Submission deadline: October 10, 2020
While a great deal of work has been done on belief in God and atheism, research on agnosticism is truly meager. One possible explanation for this omission (or sheer neglect) is that philosophers of religion assume that agnosticism is an unstable position, and one that most probably will lead to atheism, naturalism or belief in God.
Too often, agnosticism is in the shadow of atheism. This view deserves attention in its own right. The aim of this Special Issue is to cast light on agnosticism as a genuine position as well as to broaden the limited research on agnosticism. Indeed, this is, to our knowledge, the first issue of an academic journal that is fully devoted to this subject matter.
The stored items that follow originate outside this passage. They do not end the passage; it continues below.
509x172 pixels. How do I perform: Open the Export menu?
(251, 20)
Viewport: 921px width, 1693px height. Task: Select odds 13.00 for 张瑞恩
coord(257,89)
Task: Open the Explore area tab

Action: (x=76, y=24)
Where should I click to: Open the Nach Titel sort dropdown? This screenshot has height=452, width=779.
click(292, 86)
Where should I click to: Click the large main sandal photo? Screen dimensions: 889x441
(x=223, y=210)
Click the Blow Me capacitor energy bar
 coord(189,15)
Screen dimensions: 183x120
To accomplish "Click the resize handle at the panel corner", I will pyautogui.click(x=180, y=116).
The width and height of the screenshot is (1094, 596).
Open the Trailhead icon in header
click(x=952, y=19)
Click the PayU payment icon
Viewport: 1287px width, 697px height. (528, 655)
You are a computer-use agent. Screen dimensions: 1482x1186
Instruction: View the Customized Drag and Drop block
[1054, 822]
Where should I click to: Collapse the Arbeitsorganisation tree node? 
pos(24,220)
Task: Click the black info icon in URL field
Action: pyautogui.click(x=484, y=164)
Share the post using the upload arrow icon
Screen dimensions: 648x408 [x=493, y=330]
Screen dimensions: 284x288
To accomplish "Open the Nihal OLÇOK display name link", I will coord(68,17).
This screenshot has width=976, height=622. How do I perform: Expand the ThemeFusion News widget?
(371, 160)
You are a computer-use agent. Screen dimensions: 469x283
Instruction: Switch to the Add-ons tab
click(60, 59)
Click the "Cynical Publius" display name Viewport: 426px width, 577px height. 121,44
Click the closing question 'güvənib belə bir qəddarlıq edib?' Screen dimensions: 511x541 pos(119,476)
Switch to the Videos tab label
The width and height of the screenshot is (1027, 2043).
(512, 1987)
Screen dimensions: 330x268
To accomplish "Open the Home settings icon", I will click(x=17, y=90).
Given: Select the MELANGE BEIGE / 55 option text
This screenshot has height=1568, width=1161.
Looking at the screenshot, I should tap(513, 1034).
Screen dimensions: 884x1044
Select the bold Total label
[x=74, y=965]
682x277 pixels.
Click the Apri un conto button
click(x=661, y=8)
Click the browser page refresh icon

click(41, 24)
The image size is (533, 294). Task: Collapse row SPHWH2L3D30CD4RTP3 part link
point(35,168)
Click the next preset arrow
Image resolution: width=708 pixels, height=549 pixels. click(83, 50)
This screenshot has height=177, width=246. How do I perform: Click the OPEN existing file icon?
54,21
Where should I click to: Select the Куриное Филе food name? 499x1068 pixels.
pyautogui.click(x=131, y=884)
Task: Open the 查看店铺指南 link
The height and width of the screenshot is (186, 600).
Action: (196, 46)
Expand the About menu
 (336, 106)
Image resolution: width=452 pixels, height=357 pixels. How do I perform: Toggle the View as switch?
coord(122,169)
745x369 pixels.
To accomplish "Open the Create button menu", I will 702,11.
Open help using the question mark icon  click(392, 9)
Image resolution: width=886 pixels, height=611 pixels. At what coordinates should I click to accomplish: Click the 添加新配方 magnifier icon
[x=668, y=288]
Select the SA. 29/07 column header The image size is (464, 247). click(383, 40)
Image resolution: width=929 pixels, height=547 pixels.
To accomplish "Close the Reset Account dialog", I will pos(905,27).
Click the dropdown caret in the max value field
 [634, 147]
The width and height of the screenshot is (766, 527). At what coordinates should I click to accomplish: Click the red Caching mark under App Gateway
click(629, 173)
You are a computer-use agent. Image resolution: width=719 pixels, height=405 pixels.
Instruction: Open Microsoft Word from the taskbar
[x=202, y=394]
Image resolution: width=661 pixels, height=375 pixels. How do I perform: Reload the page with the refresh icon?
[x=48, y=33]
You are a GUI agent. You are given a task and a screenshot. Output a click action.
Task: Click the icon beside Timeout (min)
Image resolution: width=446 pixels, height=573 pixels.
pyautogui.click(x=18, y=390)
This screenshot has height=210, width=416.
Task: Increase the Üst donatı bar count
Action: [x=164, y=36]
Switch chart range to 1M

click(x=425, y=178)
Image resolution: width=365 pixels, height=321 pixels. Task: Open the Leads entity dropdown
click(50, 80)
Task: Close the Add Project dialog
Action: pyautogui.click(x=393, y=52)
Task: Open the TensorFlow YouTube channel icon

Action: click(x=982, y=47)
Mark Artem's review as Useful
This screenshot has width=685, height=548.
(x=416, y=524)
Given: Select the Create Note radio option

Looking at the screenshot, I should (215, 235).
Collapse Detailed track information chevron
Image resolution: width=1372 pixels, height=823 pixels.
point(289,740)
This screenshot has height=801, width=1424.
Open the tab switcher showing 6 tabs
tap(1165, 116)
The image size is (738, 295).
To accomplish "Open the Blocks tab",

We welcome papers exploring answers to conceptual, epistemological, and pragmatic questions like: How should we understand and define agnosticism? Is there a difference, and if so, what is the difference between agnosticism and atheism? Can one and if so, how are we to justify the view? Should agnosticism, atheism or perhaps theism be considered a default stance one should take towards belief in God? Is it possible to pursue a religious way of life while at the same time being uncertain and agnostic about the existence of God or do agnostic views fit better in a nonreligious and secular society?
However, agnosticism raises significant issues beyond philosophy of religion. ”Don’t know” responses to religious issues are often reported in sociological research and psychological studies of agnosticism. We invite papers from these fields exploring questions like: How is agnosticism actualized and experienced in everyday life? How does agnosticism fit into identity construction or meaning making systems? Are there cultural differences in how agnosticism is conceptualized around the globe? We especially welcome studies which are focused on the intersection between empirical and philosophical fields.